Short problem A:
Answer each question using the Cheltenham account.
(i) By what margin did Many Clouds win at the line?
(ii) Who trained Many Clouds?
(iii) How did Walkon finish in his one run after recovering over the summer?
Short problem B: Extend the Cheltenham account, starting after its final sentence.

Text shown:
+ + +

Having been switched to his right approaching the last, Wayne switched his mount back again on the run-in. However, try as Smad Place might, Many Clouds hung on tenaciously to his lead up the hill, winning by 1¼ lengths at the line, with Dynaste a further neck away in 3rd. The Giant Bolster rallied to take 4th prize.
Poor old Smad Place, he always seems to find one or two better than himself. But I guess that is the problem when running in graded races.
Many Clouds was trainer Oliver Sherwood’s first Cheltenham winner since 2000.
I returned to the Winners’ Enclosure to see the placed horses arrive back.
One of the reasons I decided to come to Cheltenham today was to see my favourite horse, Walkon. He’d taken the tendon off one of his hocks during last season’s Grand National, which resulted in him being pulled up two from the finish of the race. Having recuperated over the summer, he’d run once since then, finishing tailed-off at Newbury. So I had a feeling today would be his final race, with a disappointing run leading to retirement.

+ + +

Dataset section:

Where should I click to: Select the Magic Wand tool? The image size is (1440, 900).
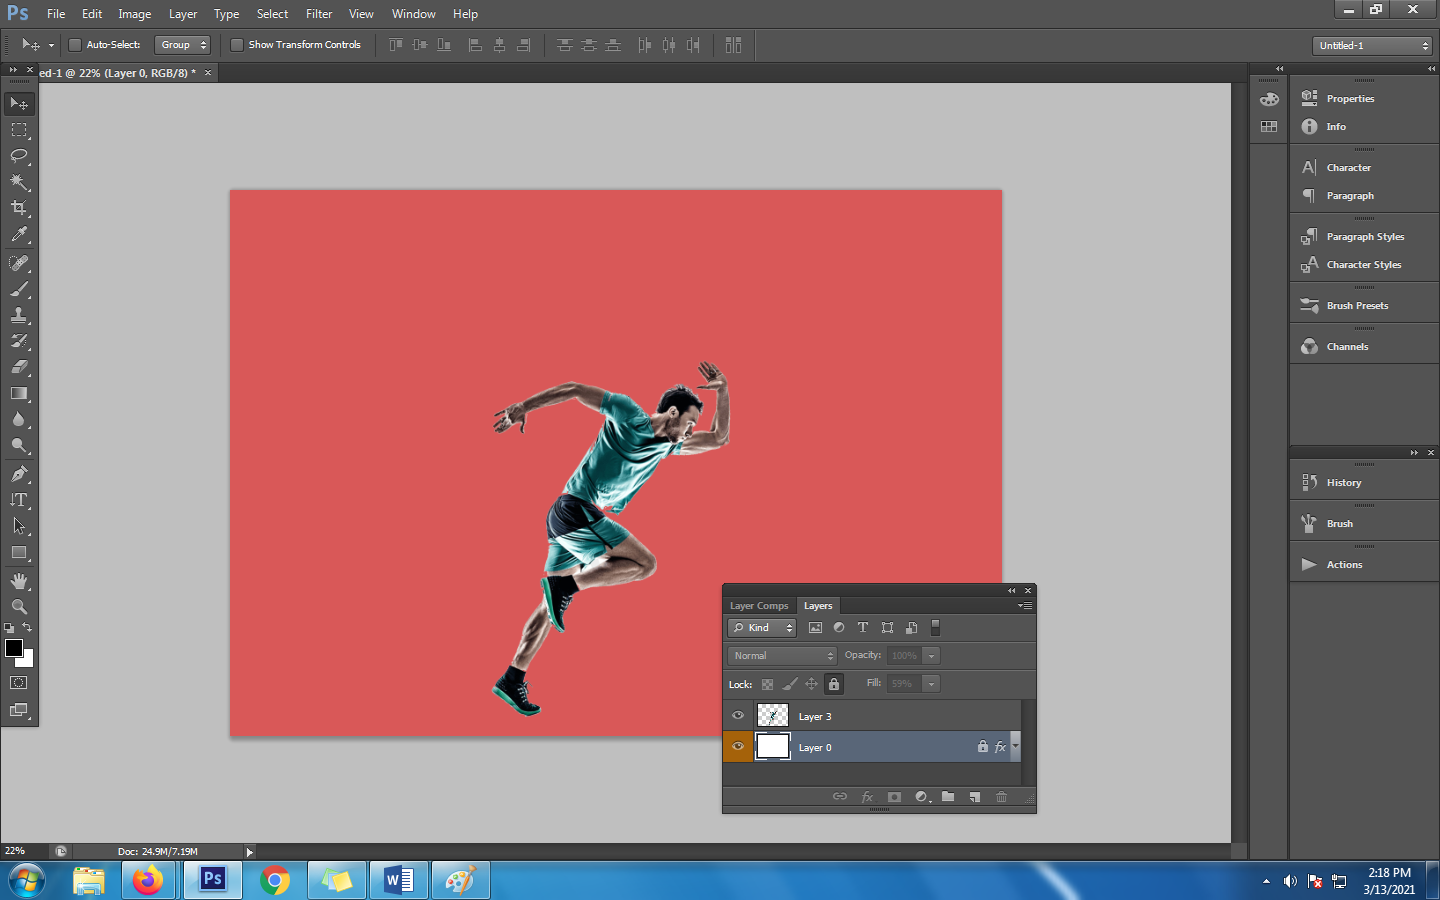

+ + +

Expected answer A:
(i) 1¼ lengths.
(ii) Oliver Sherwood.
(iii) He finished tailed-off at Newbury.

Expected answer B:
Also running in this race was the Martin Keighley-trained Annacotty, ridden by Gavin Sheehan; with first choice jockey booking of AP McCoy being kicked into touch when the Champ re-routed to Doncaster following a defection or defections of his intended rides at Cheltenham. The horse had been out hunting on a couple of occasions with event rider Phoebe Buckley in the days prior to this particular race.
The favourite for this event was Easter Day, trained by Paul Nicholls and ridden by Nick Scholfield; his price 3-1. However, there was a feeling that the betting public had been duped, because the horse’s first stated preference was to run in the big handicap chase at Doncaster on this day and many betting plans had gone astray as a result. The owners said they wanted to go to Cheltenham, so Cheltenham it was.
This race also began in the mid-course chute; the runners heading across the track and up along the all-weather strip to reach the centre of the course.
Then they were off. Predictably, confirmed front runner Sew On Target led them away; he was followed by Annacotty and Little Jon. The latter made ground in the air when jumping the first fence and was almost upsides the leader as they headed towards obstacle number two; veteran Big Fella Thanks, who is now 13 years old, was at the back of the field, alongside Tap Night and Dare Me. Walkon jumped the second fence slowly and, as a result, found himself with the backmarkers.
The runners headed across the Old Course to approach fence number three; again Walkon jumped it less fluently than his rivals. Heading across the New Course intersection, Little Jon led from Sew On Target. They had set up a three length advantage over Annacotty who, in turn, was a couple of lengths ahead of Easter Day, Quincy Des Pictons, Easter Meteor, Dare Me, Walkon, Tap Night and Big Fella Thanks.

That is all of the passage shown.